Os resultados são terríveis: a
re-emergência dos fascismos, as acusações contra as vítimas, a busca de
encobrimentos e, no limite, a justificação da tortura e de genocídios (do tipo
“era uma guerra”). Da mesma forma, é inadimissível que um conhecimento
“pré-pronto” (do tipo “foram os militares” encubra a delação e a colaboração de
segmentos importantes da sociedade civil). Assim, nós, vamos acusar tão somente
os protagonistas? Enquanto, aqueles que lucraram, ganharam e participaram
ativamente das ditaduras como delatores e “fabricantes de dossiês” ficaram,
ainda uma vez no anonimato?
NOTAS
[1] Além do já citado
texto de Ayçoberry poderíamos destacar, nesta nova perspectiva, os seguintes
trabalhos: SANDVOb, Hans-Rainer. Widerstand in einem Arbeiterbezirk (Resistência
em um bairro operário). Berlin, Gedenkstätte Deustscher Widerstand, 1987;
BUSCHAK, Willy. Arbeit in kleinsten Zirkel ( Trabalho em Pequenos Círculos ).

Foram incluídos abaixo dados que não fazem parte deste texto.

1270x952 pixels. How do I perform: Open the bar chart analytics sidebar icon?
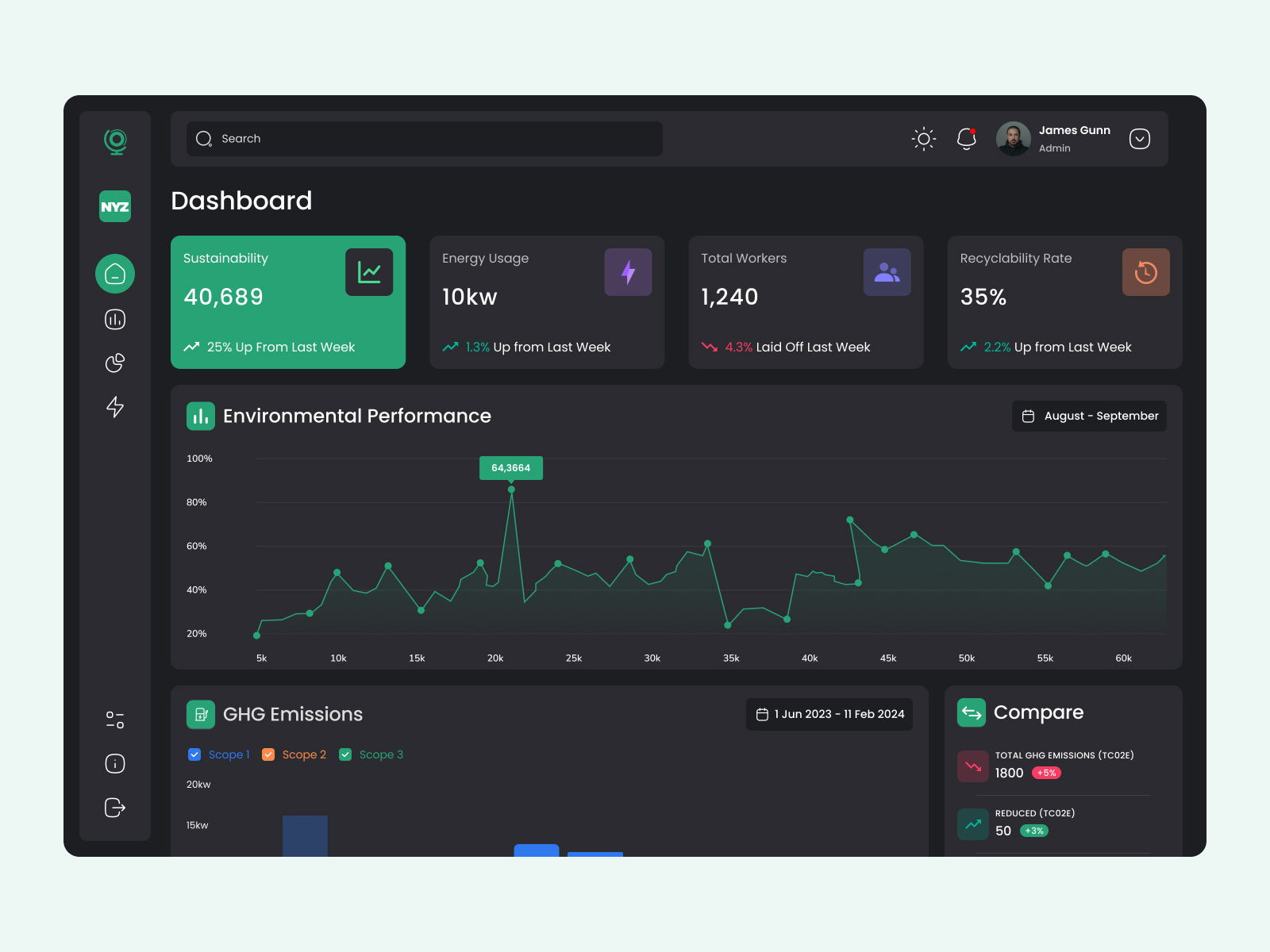pyautogui.click(x=115, y=319)
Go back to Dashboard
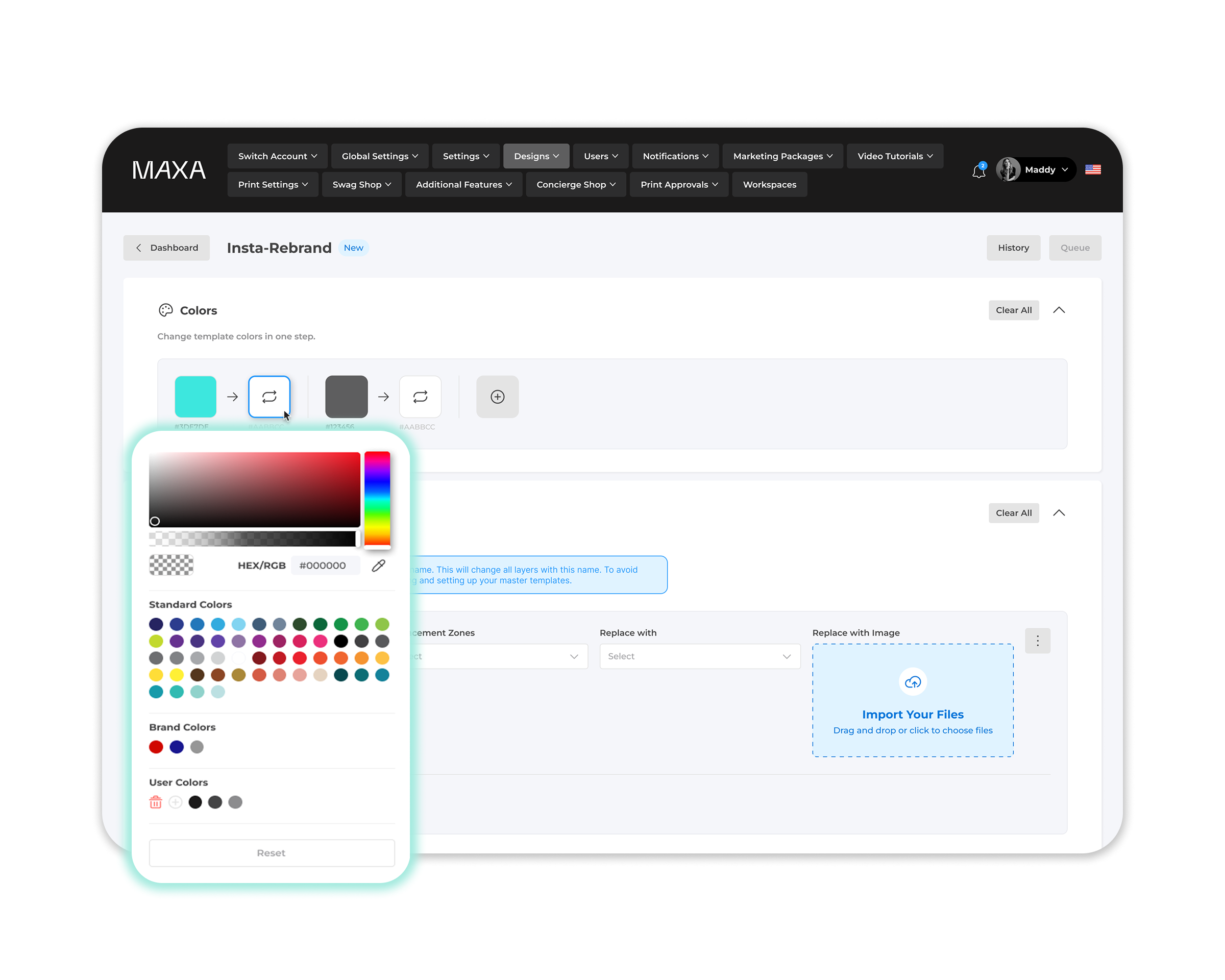The image size is (1225, 980). pos(166,248)

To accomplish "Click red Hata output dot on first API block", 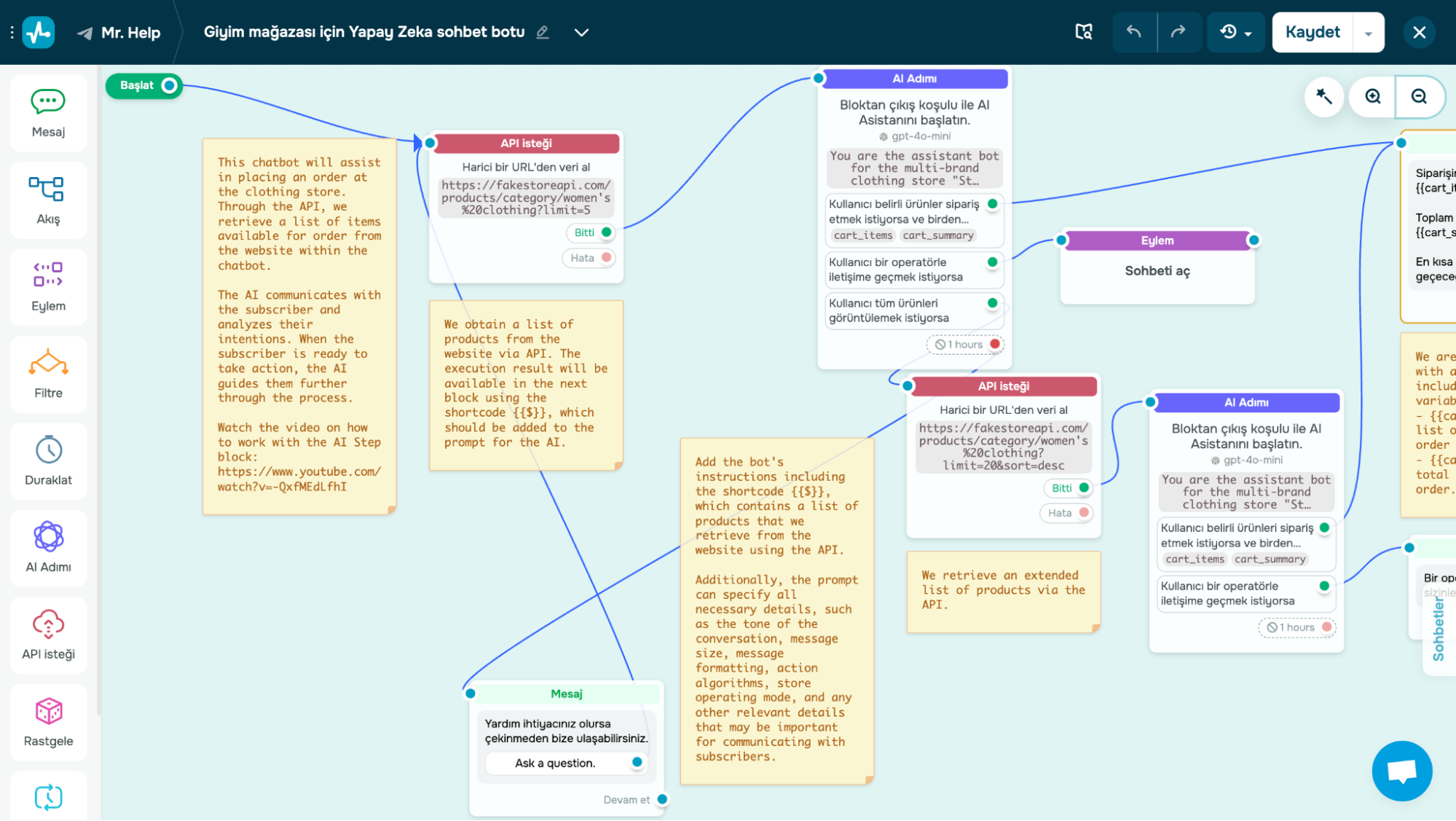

Hamburg, Ergebnisse Verlag, 1993; AYAb, Wolfgang. Asoziale im
Nationalsozialismus ( Marginais sob o Nacional-socialismo ). Stuttgart,
Klett-Cotta, 1995; REICHEL, Peter. La fascination du nazisme. Paris, Jacob
Editions, 1993 e HAASE, Norbert. Das Reichskriegsgericht u. der Widerstand gegen
die Nationalsozialistische Herrschaft. Berlin, G. D. W., 1993.
[2] Na
historiografia sobre o fascismo esta discussão foi travada em torno da superação
das teses, na maioria marxistas, de “Primazia da Economia” na explicação do
fascismo ( leia-se, as interpretações que afirmavam ser os fascismos mera
ferramenta do grande capital ).
[3] Ver DEFRASNE, Jean. Histoire de La
Colaboration. Paris, P.U.F., 1982.
[4] DE GRAZIA, Victoria de. Consenso e
cultura di massa nell'Italia fascista. Roma/Bari, Laterza, 1981.
[5] Tais
visões da “nação resistentes” e “vítima” foram popularizadas no pós-Segunda
Guerra Mundial por grandes produções de cinema que popularizaram o “heroísmo”
coletivo e a “unidade” contra o inimigo. Esta é a versão, por exemplo, do mito
gaulista em “Paris está em chamas?” (Paris brûle-a-til?), de René Clement, 1966
ou da Itália vitimada pelos nazistas e fascistas em “Roma, cidade aberta” (
Roma, città aperta), de Roberto Rosselini, 1945.
(*) Professor na Universidade Federal do Rio de Janeiro.